Senate Finance Committee Chairman Ron Wyden, D-Ore., and House Ways & Means Committee Chairman Richard Neal, D-Mass., have reintroduced legislation to reauthorize and fund the Elder Justice Act (EJA).
The bill, the Elder Justice Reauthorization and Modernization Act of 2021, is also sponsored by Bob Casey, D-Pa., chairman of the Senate Special Committee on Aging, and Rep.
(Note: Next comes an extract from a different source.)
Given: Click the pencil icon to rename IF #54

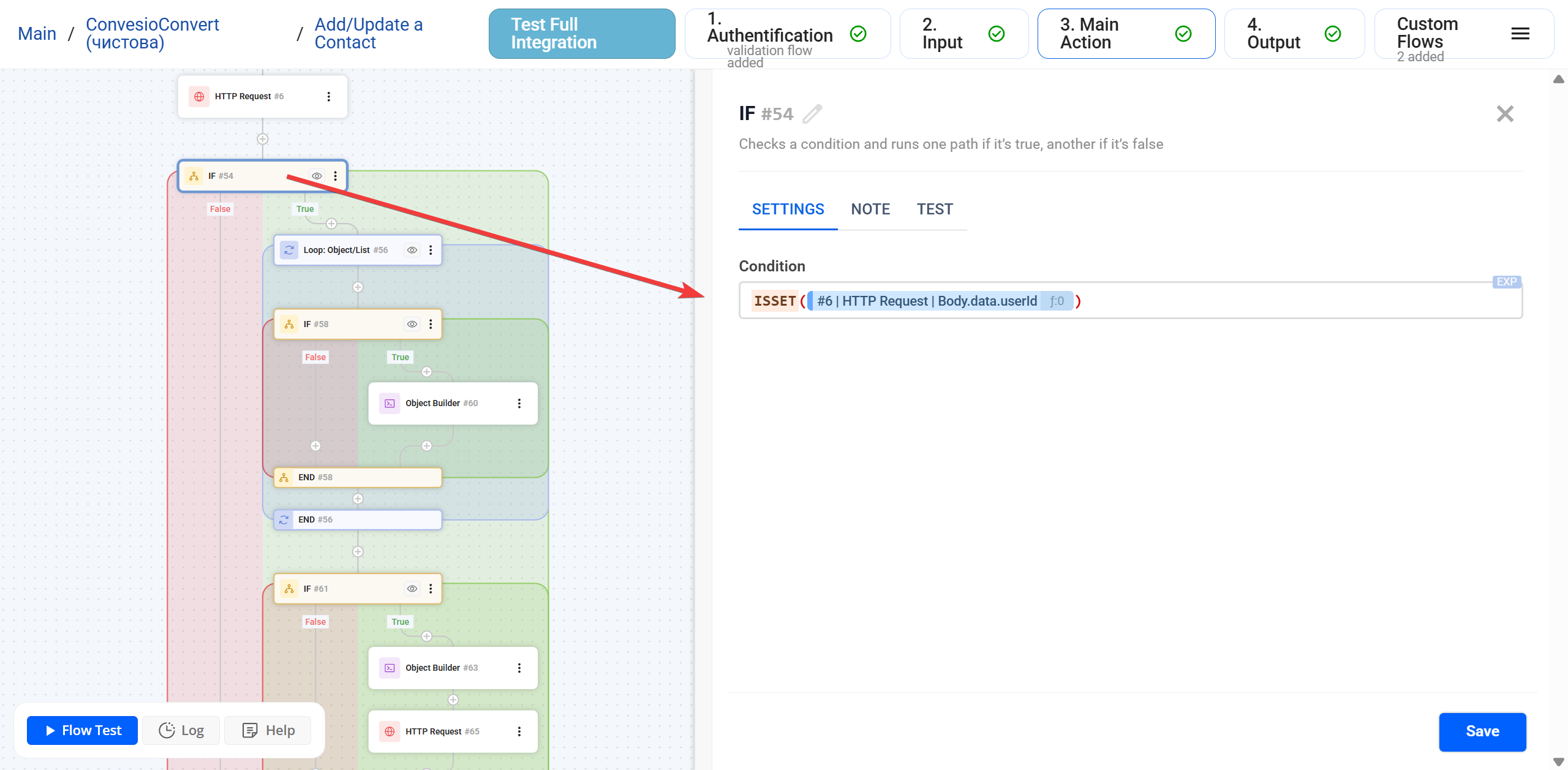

Suzanne Bonamici, D-Ore., co-chair of the House Elder Justice Caucus.
The bill was introduced on Monday and dedicates funding to vital programs and closes current policy gaps to better protect vulnerable older Americans and people with disabilities.
It also creates three new programs that address long-term care workforce needs, social isolation and improved links to legal services, the lawmakers said.
The bill directly appropriates $4 billion for new and existing EJA programs and activities through fiscal 2025, including:
- $1.6 billion for a new post-acute and long-term care worker recruitment and retention program;
- $1.4 billion for APS functions and grant programs;
- $172.5 million for long-term care ombudsman program grants and training;
- $500 million for supporting linkages to legal services and medical-legal partnerships (MLPs); and
- $250 million to address social isolation and loneliness.
"COVID-19 has laid bare the risks of abuse, neglect and exploitation faced by vulnerable seniors and folks with disabilities," Wyden said in a statement. "Congress ought to fulfill the unmet promises of the Elder Justice Act, a law that was unfortunately left to languish without proper funding or implementation."
Enacted as part of the Affordable Care Act, the Elder Justice Act programs were originally created to address the need for prevention, detection and treatment of abuse of older Americans and people with disabilities, working in tandem with flexible funding from the Social Services Block Grant that many states use partially for Adult Protective Services, a summary of the bill explains.